§ What you will do
For this exercise, restate word for word only the lines from the one containing "1060x596 pixels. How" through the last line below. Pictures do not get copied.

Segment Start: Exercise inputs

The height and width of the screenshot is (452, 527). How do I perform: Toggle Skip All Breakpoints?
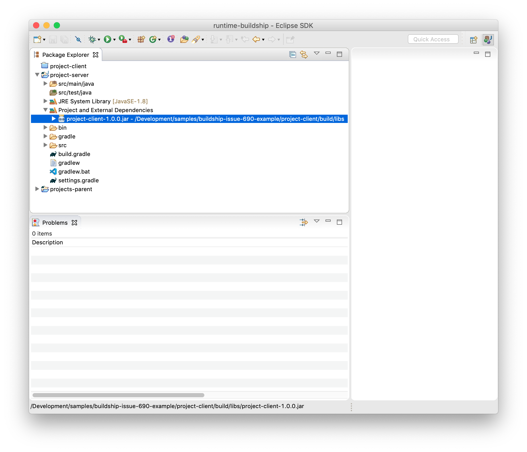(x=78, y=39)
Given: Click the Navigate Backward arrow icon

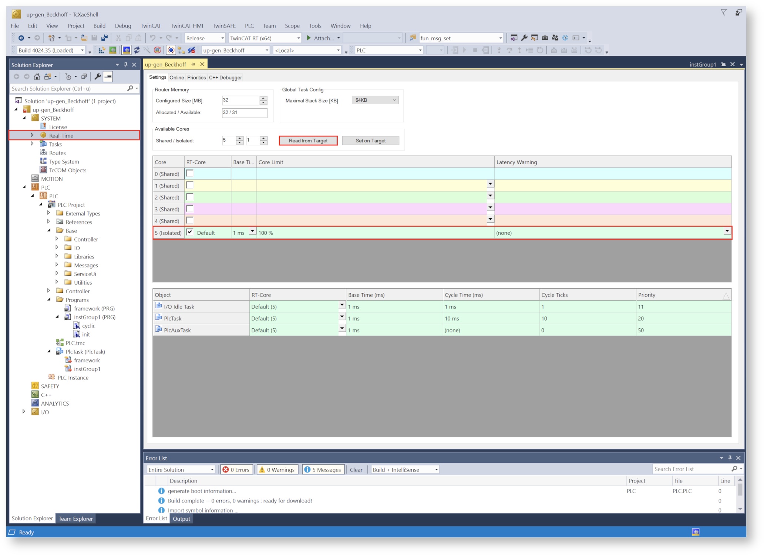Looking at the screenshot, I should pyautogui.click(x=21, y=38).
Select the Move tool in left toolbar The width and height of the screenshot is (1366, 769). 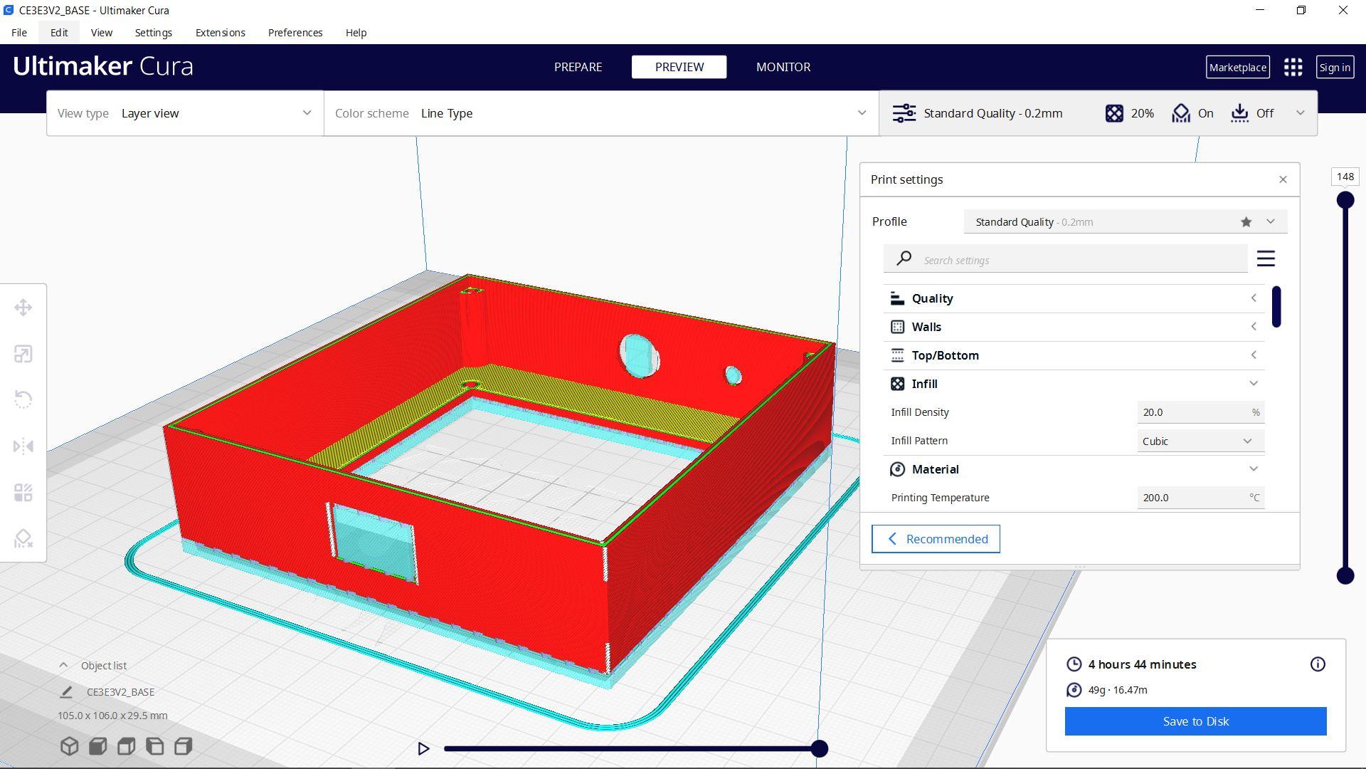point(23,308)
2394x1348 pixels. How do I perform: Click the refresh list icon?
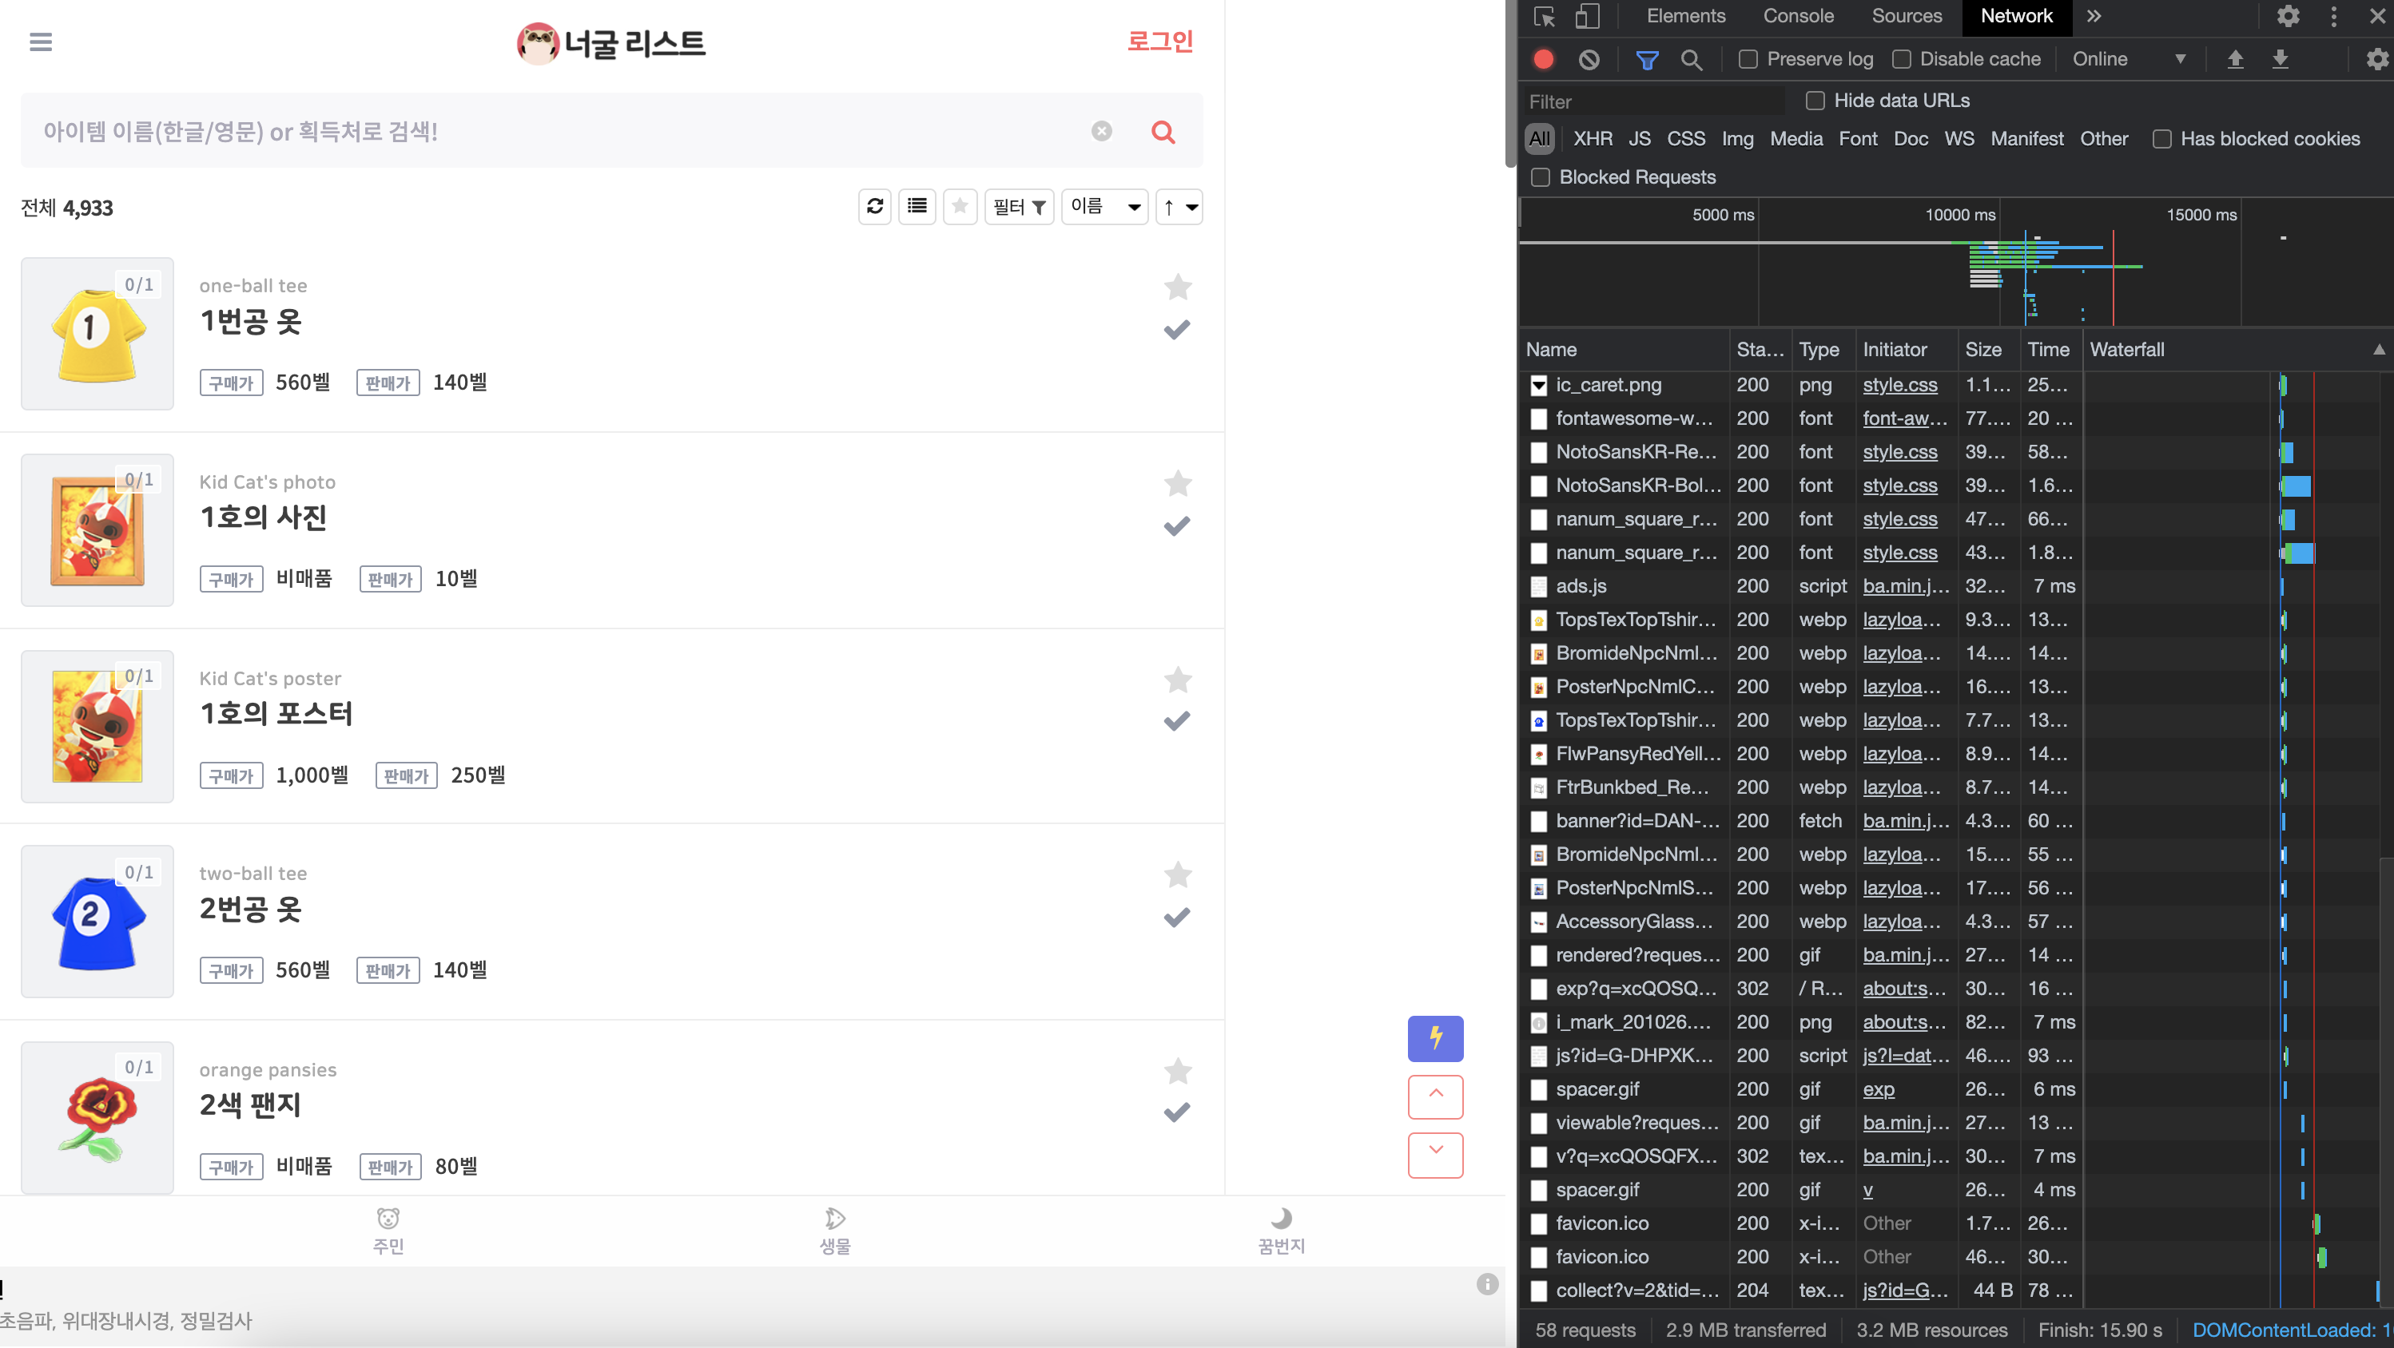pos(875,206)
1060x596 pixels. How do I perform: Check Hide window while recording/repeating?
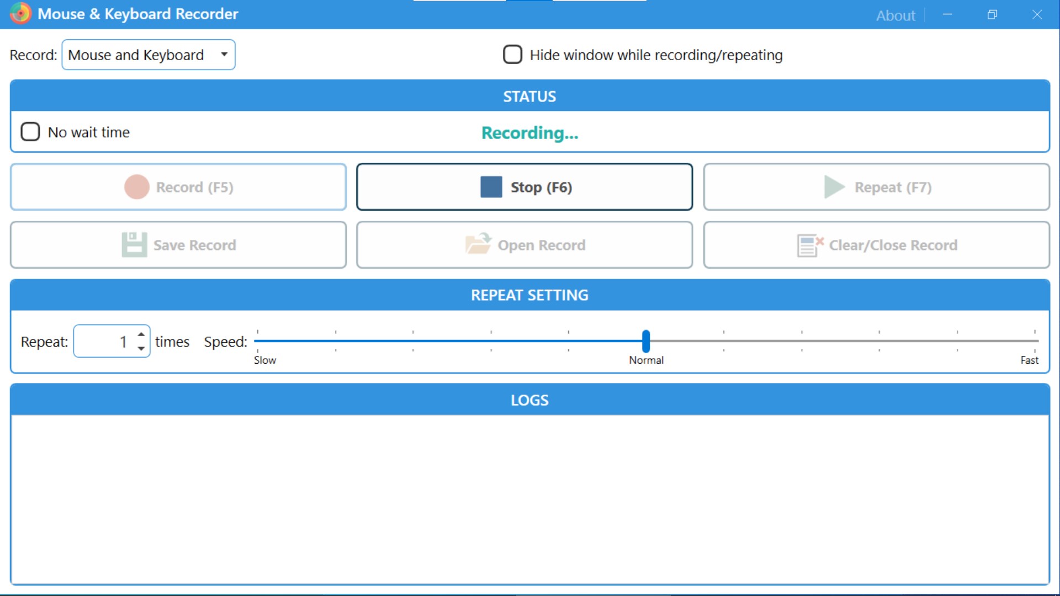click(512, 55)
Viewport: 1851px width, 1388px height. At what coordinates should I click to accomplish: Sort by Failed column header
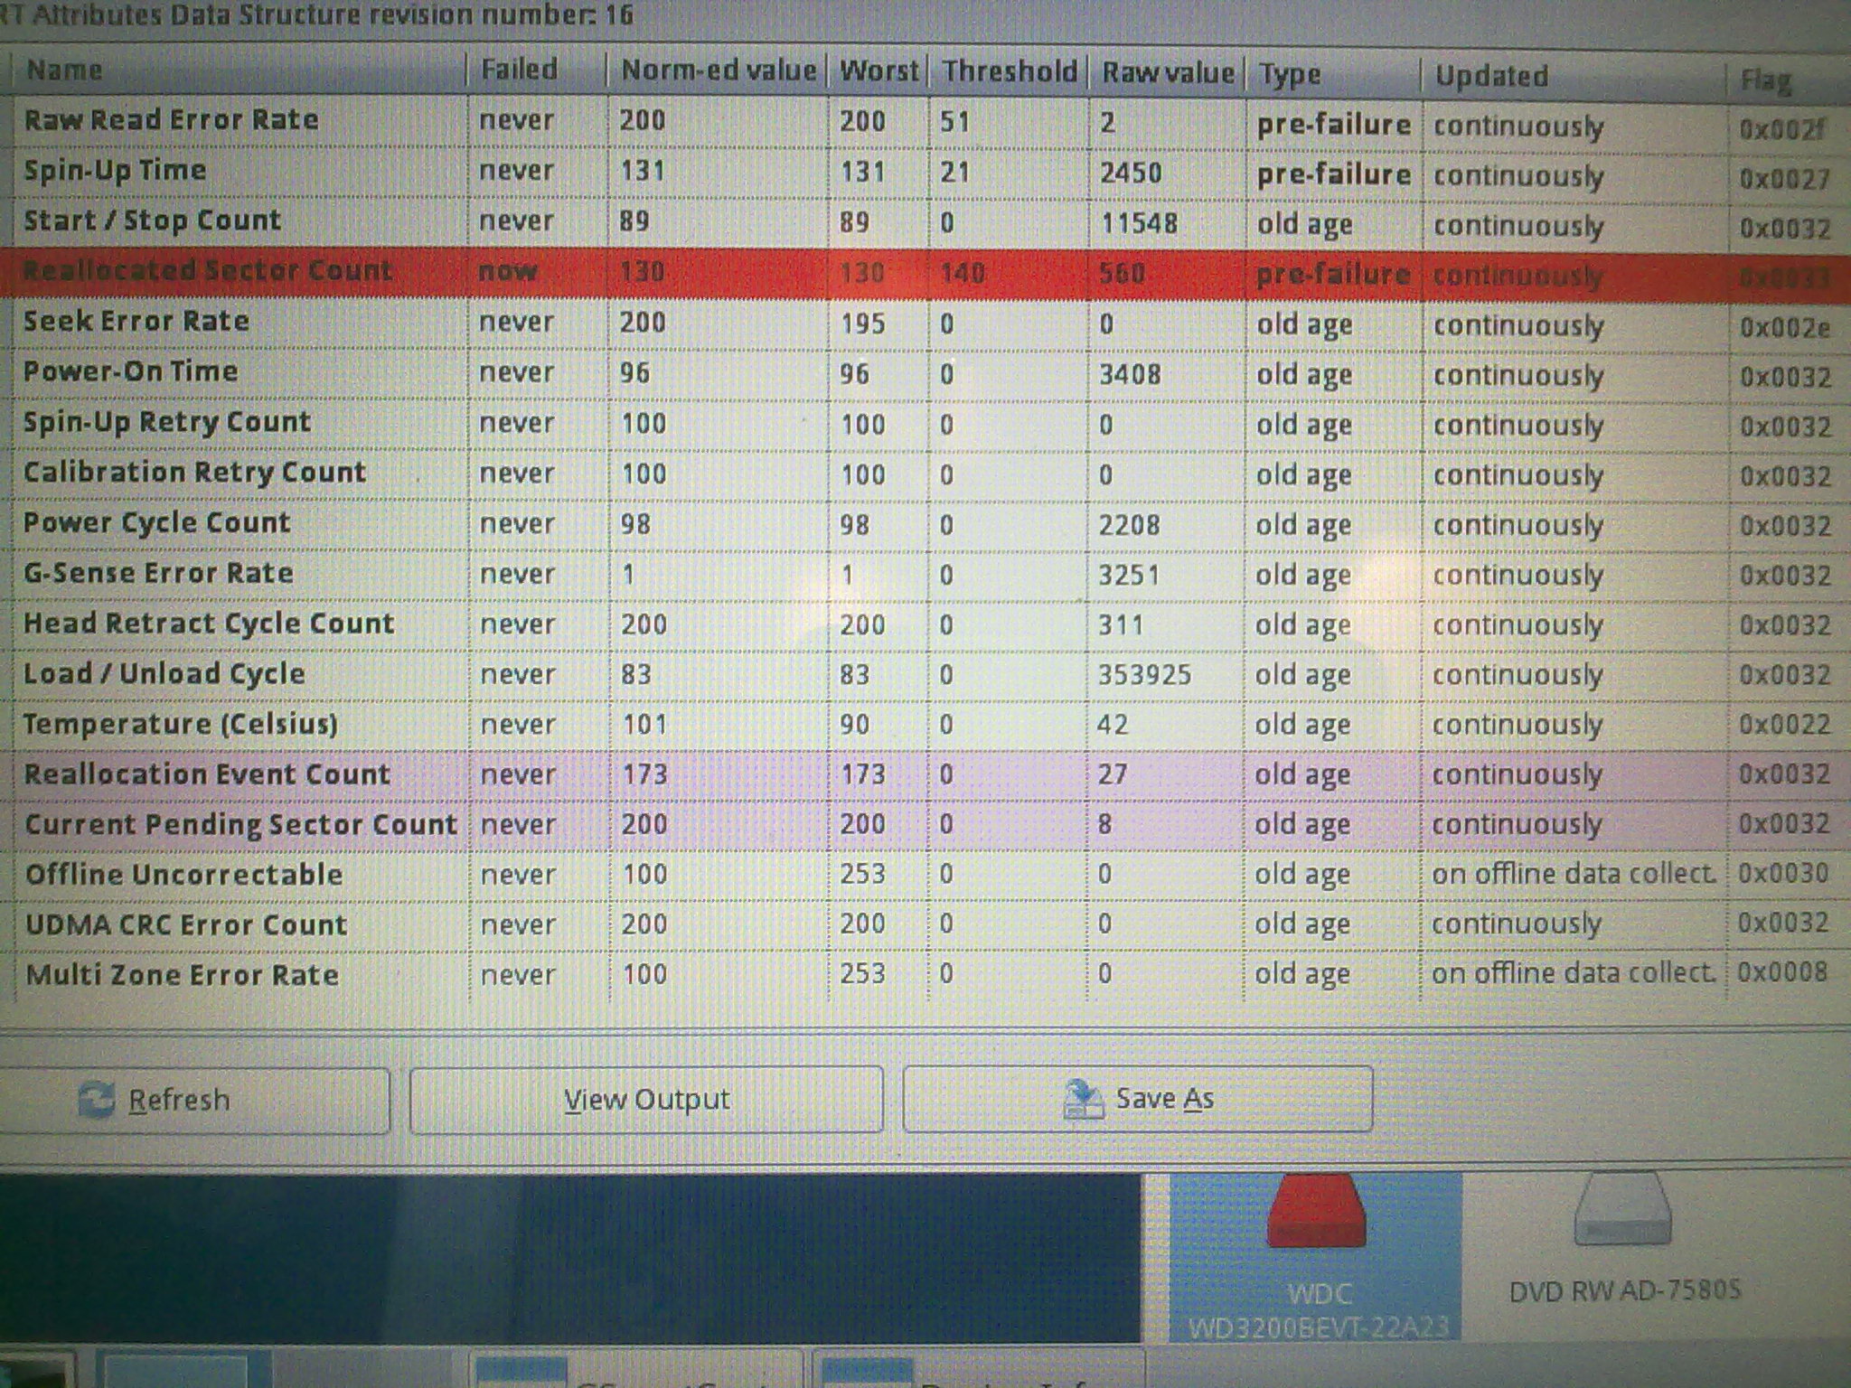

Segment End: Exercise inputs

§ Expected answer
1060x596 pixels. How do I perform: Check Hide window while recording/repeating?
click(512, 55)
Viewport: 1851px width, 1388px height. At what coordinates should I click to accomplish: Sort by Failed column header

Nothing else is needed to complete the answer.